LUCOM’s nomination has been sent to the Council of Osteopathic Student Government Presidents (COSGP) Selection Committee, the national leadership council of the American Association of Colleges of Osteopathic Medicine (AACOM), who will review the nominations and select a National Student DO of the Year in 2019.
The Student DO of the Year selection process is an extensive selection process that begins with each College of Osteopathic Medicine (COM) in the United States. It begins with each COM seeking nominations from the faculty, staff, and student body. Nominations then submit applications that includes their medical school CV/resume and an essay. Applications and essays are graded by the Student DO of the Year committee – a selection of SGA members, professors, appointed students, and the dean. The top five applicants based on these graded items are then discussed in detail amongst the committee before a final decision is made.
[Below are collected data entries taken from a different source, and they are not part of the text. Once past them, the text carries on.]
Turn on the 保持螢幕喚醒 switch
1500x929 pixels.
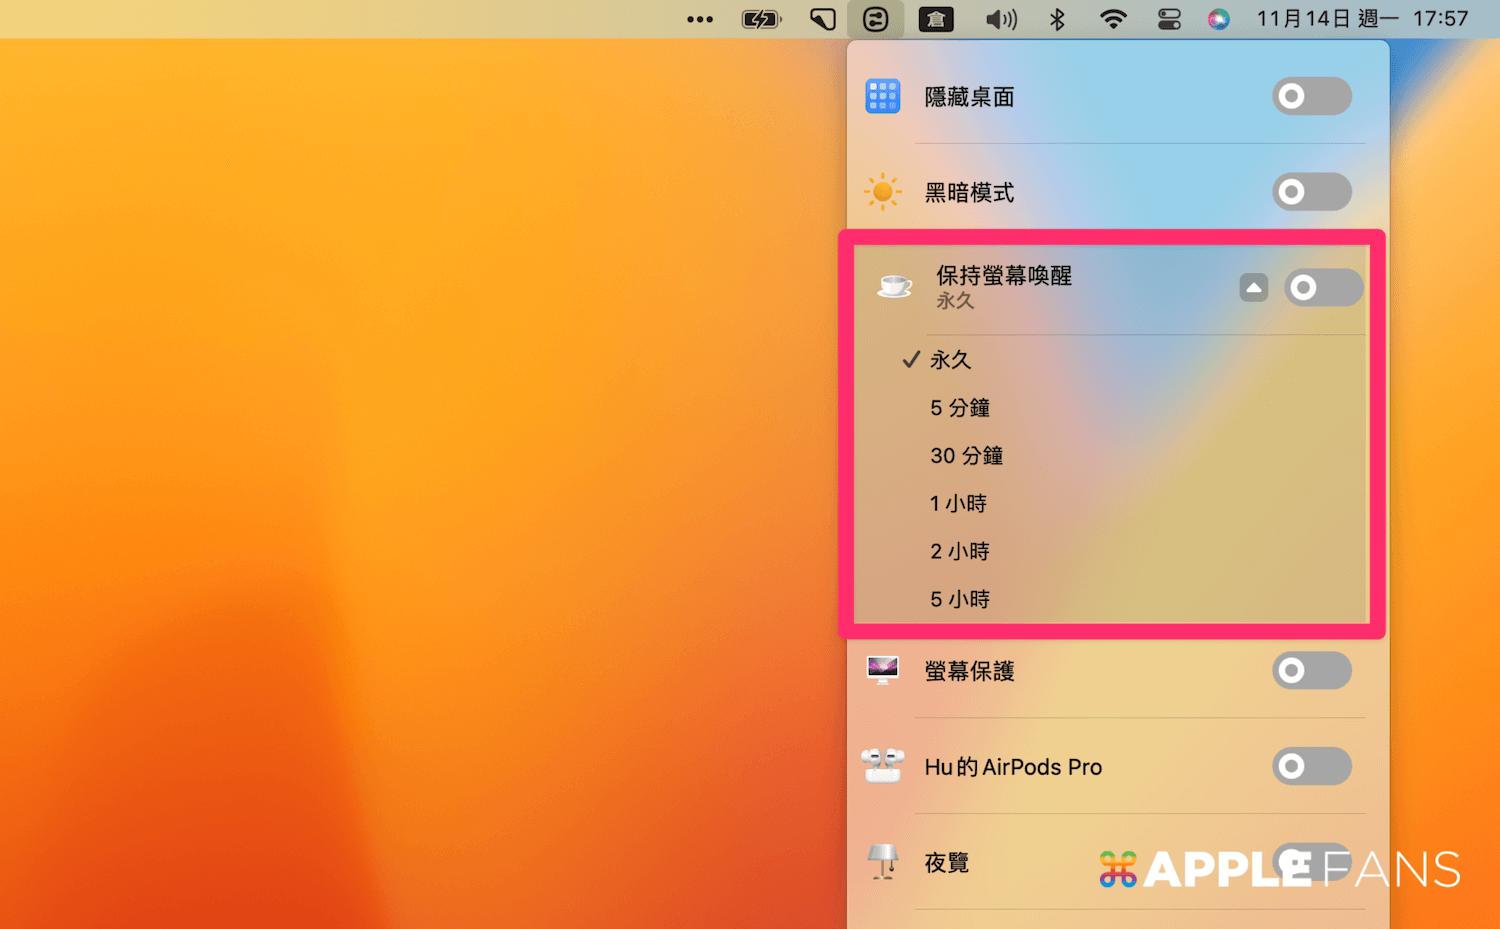1323,287
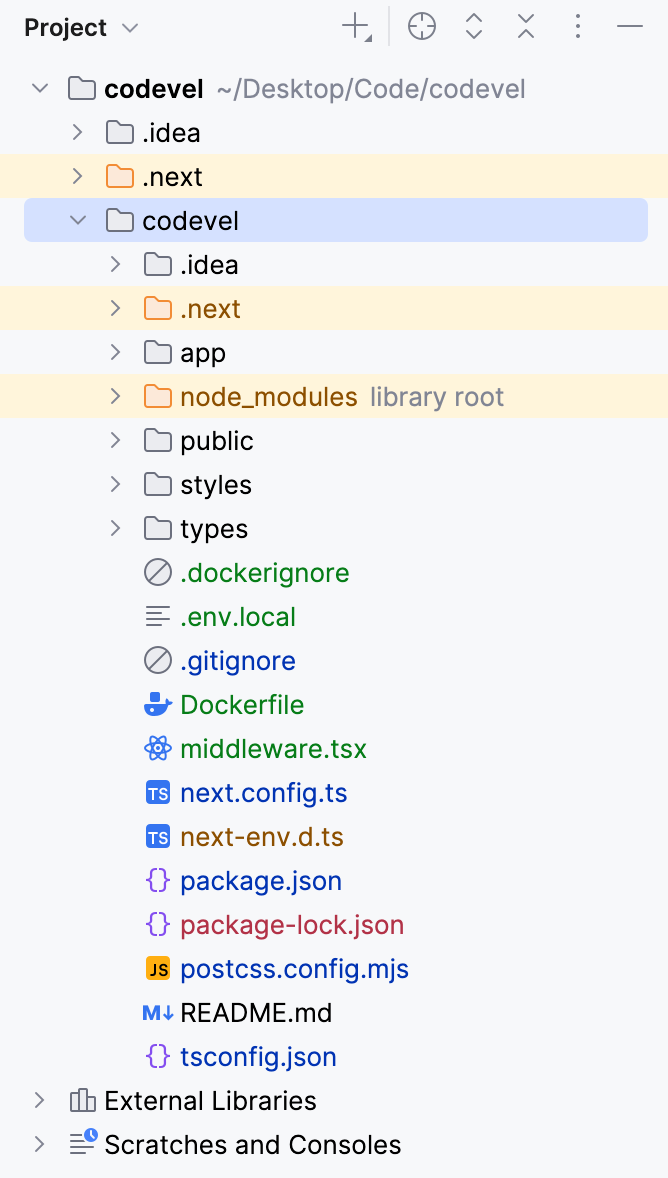Select the .env.local file
Viewport: 668px width, 1178px height.
pyautogui.click(x=238, y=617)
Hopper chose to pursue becoming an osteopathic physician medicine because she believed it was the perfect intersection of her interests and talents. “My heart was made in a way that it’s most alive when I am serving others,” she said. “There is so much joy in showing up and helping others even when it’s inconvenient and hard; to be able to do that while being challenged intellectually is an incredible privilege.” She was convinced that osteopathic medicine was a unique way to have a career that involved having a hands-on impact in the lives of others in a way that interested and challenged her.
As an osteopathic physician, she hopes to make a positive difference in the lives of others. At LUCOM the focus is on a servant’s heart. It’s a trait that Hopper has exemplified during her time at LUCOM. “I chose LUCOM because of their emphasis on service and for the family environment,” said Hopper. “On interview day it was palpable just how considerate and invested the faculty and staff were in the students and I knew that the characteristics I saw modeled in the individuals who would be teaching me were characteristics I wanted to exhibit as a medical professional.”
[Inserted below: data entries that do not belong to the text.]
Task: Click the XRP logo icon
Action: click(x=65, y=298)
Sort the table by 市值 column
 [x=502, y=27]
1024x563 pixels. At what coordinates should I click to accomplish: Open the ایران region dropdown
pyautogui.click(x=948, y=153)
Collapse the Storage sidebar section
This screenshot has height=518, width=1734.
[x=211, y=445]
Since beginning medical school her focus has been on making an impact in the lives of others and one of the biggest impacts in her life has been her classmates. “My classmates have encouraged in me a dedication to patient kindness, deeper compassion, greater resiliency, and a more steadfast discipline in hopes of resembling even a modicum of those same traits I see in them,” said Hopper. “The teaching opportunities I have been exposed to have developed a skill and passion I would have never otherwise realized I possessed. I was able to directly impact peers by helping to improve their understanding of complex topics and increase their self confidence in their ability to use factual knowledge to help patients. In trying to teach them, they taught me what a privilege it is to learn medicine.”
She says that the ripple effect that education can have on teachers, learners, and patients has been gratifying to watch and her hope is that the end result is a life enriched by the attempt to become better student-doctors.